Looking at Myself in a Mirror

Apr 09, 2015 22:58

When I went out to visit my mother in December I told her I would start calling her every couple of days when I got back home. I wanted to be sure if she started having trouble again that I'd be able to get one of us kids to help her as soon as possible. She said that would be fine. We agreed that if she wanted me to cut back to a couple of times or once a week then I would do that. I'm calling her every evening now and we're both enjoying the dickens out of it. We don't talk long, 10 or 20 minutes, sometimes just 5. Mom has good days and not-so-good days. Mostly good though.

I realized today that these phone calls are probably helping me more than her. I didn't have a really close relationship with her growing up. We were quite the dysfunctional family, like most every other family. These phone calls are making us closer than we've probably ever been. I'm not saying my mom wasn't there for me before. She was always there. When  I let her. When I didn't push her away.

Now I'm getting to know her as more than mom. Talking every day gives me a chance to find out about what else matters to her besides the family. Sometimes she'll start right out by telling me she's fine and everything's fine and she wants to tell me about something that happened that day or she wants to know what's going on with me for a change. By the time we finish any of our chats she's gotten me to talk a little bit about my feelings.

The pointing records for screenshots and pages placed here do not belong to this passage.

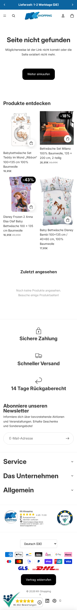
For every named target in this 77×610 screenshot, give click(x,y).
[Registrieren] (67, 438)
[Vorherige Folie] (4, 4)
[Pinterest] (54, 600)
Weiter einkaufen (38, 74)
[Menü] (4, 15)
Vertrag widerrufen (38, 579)
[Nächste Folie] (72, 4)
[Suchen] (13, 15)
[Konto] (63, 15)
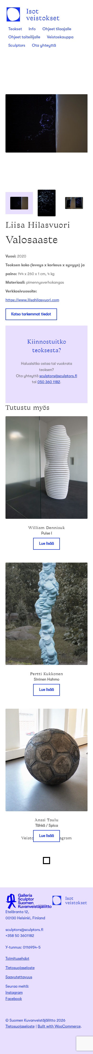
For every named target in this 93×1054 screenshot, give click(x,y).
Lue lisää (46, 543)
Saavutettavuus (18, 977)
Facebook (13, 999)
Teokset (15, 29)
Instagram (14, 992)
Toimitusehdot (17, 958)
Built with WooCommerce (59, 1026)
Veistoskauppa (60, 37)
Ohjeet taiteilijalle (24, 37)
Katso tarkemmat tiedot (31, 314)
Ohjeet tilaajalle (56, 29)
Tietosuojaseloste (20, 968)
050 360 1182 (48, 382)
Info (32, 29)
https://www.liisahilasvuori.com (32, 300)
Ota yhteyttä (44, 45)
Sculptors (16, 45)
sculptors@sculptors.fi (58, 376)
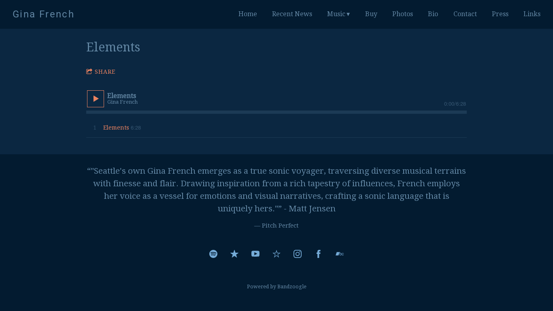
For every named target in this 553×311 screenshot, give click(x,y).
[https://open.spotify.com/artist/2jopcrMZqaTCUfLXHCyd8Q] (213, 254)
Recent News (292, 14)
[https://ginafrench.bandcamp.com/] (340, 254)
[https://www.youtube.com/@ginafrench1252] (255, 254)
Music (336, 14)
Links (531, 14)
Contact (465, 14)
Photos (402, 14)
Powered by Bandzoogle (276, 286)
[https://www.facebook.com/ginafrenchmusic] (319, 254)
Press (500, 14)
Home (247, 14)
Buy (371, 14)
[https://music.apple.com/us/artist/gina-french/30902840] (234, 254)
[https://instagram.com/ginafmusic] (298, 254)
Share (105, 71)
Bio (433, 14)
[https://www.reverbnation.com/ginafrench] (276, 254)
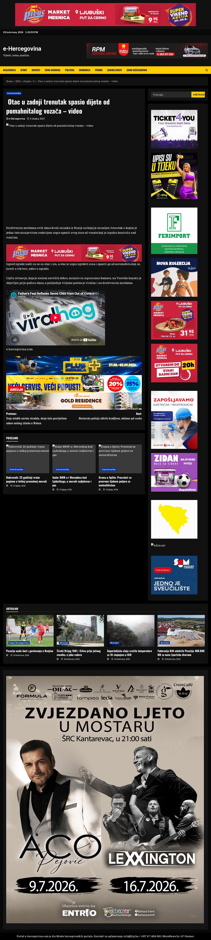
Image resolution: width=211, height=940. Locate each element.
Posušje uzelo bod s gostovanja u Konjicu (29, 651)
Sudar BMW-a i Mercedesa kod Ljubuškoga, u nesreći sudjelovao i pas (71, 481)
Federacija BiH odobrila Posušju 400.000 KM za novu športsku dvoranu (181, 653)
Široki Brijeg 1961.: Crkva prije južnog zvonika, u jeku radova (79, 653)
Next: (110, 416)
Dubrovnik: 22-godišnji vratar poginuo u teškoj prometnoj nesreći (26, 479)
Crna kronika (52, 70)
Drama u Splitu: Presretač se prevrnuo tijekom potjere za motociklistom (115, 481)
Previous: (36, 418)
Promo (98, 70)
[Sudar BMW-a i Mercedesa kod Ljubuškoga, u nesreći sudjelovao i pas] (73, 458)
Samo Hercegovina (137, 70)
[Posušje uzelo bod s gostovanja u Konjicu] (30, 631)
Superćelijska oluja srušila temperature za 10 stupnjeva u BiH (129, 653)
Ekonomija (84, 70)
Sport (23, 70)
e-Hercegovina (22, 48)
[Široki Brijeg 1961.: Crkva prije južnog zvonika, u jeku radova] (80, 631)
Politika (69, 70)
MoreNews (169, 936)
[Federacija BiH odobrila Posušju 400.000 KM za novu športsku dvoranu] (181, 631)
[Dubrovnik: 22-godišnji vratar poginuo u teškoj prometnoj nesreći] (27, 458)
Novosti (36, 70)
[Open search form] (207, 70)
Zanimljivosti (114, 70)
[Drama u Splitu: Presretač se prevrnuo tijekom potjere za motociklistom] (120, 458)
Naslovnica (9, 70)
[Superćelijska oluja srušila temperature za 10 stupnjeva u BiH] (130, 631)
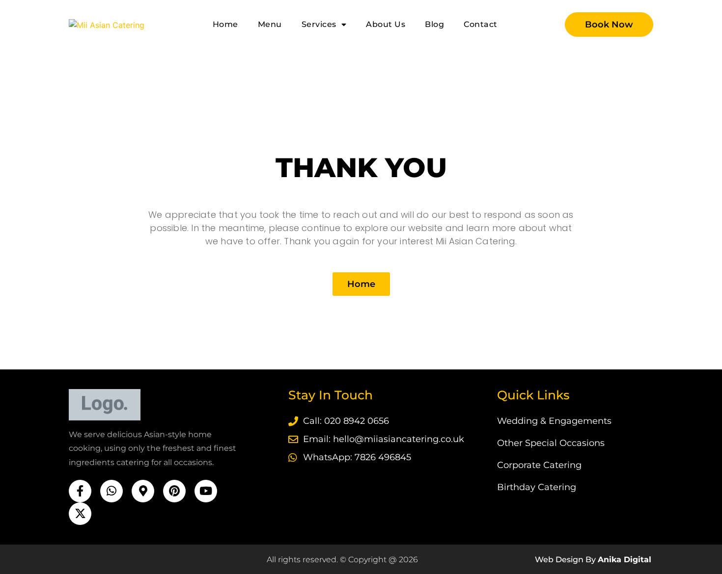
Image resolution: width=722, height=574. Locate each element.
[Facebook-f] (80, 491)
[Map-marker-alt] (143, 491)
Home (225, 24)
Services (319, 24)
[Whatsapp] (111, 491)
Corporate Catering (539, 465)
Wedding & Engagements (554, 421)
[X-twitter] (80, 513)
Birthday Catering (536, 487)
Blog (434, 24)
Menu (270, 24)
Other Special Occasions (551, 443)
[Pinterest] (174, 491)
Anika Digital (624, 559)
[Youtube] (205, 491)
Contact (481, 24)
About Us (385, 24)
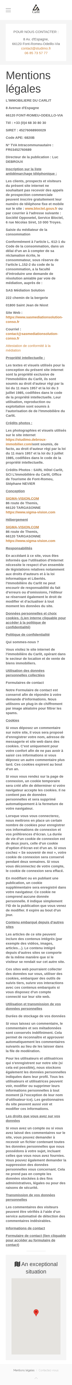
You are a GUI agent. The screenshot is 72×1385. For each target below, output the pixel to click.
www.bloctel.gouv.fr (41, 208)
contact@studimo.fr (36, 48)
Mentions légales (24, 1370)
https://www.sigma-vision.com (30, 512)
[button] (36, 1313)
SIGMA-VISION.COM (22, 498)
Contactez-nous (49, 1370)
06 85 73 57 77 (36, 53)
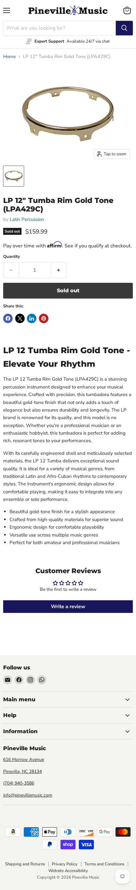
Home (9, 56)
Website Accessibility (68, 871)
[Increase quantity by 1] (59, 270)
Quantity (11, 256)
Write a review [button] (68, 606)
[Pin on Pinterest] (43, 318)
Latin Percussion (27, 219)
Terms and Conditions (104, 864)
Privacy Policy (64, 864)
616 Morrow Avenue (23, 759)
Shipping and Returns (25, 864)
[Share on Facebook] (8, 318)
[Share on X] (20, 318)
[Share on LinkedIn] (31, 318)
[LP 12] (13, 176)
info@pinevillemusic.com (27, 795)
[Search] (124, 28)
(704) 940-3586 (18, 783)
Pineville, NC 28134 (22, 771)
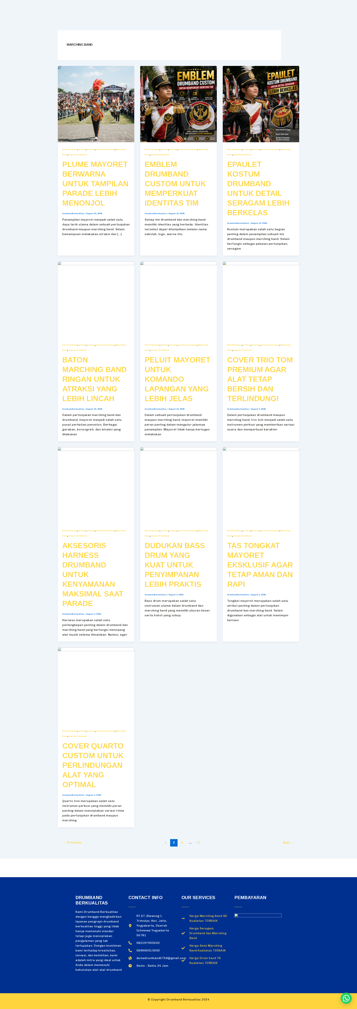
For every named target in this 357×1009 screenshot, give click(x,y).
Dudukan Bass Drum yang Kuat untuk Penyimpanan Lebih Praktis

The other day I was putting on makeup and I thought about a time when I was a young teenager. My mother and I were going to go to the grocery store. I came out of my room and saw my mom in the bathroom putting on makeup. I asked her why do that just to go to the grocery store? She said she never goes out without rouge and lipstick at the very least. I've never been fond of wearing makeup but from now on I'm never going out without at least a little bit of rouge and lipstick.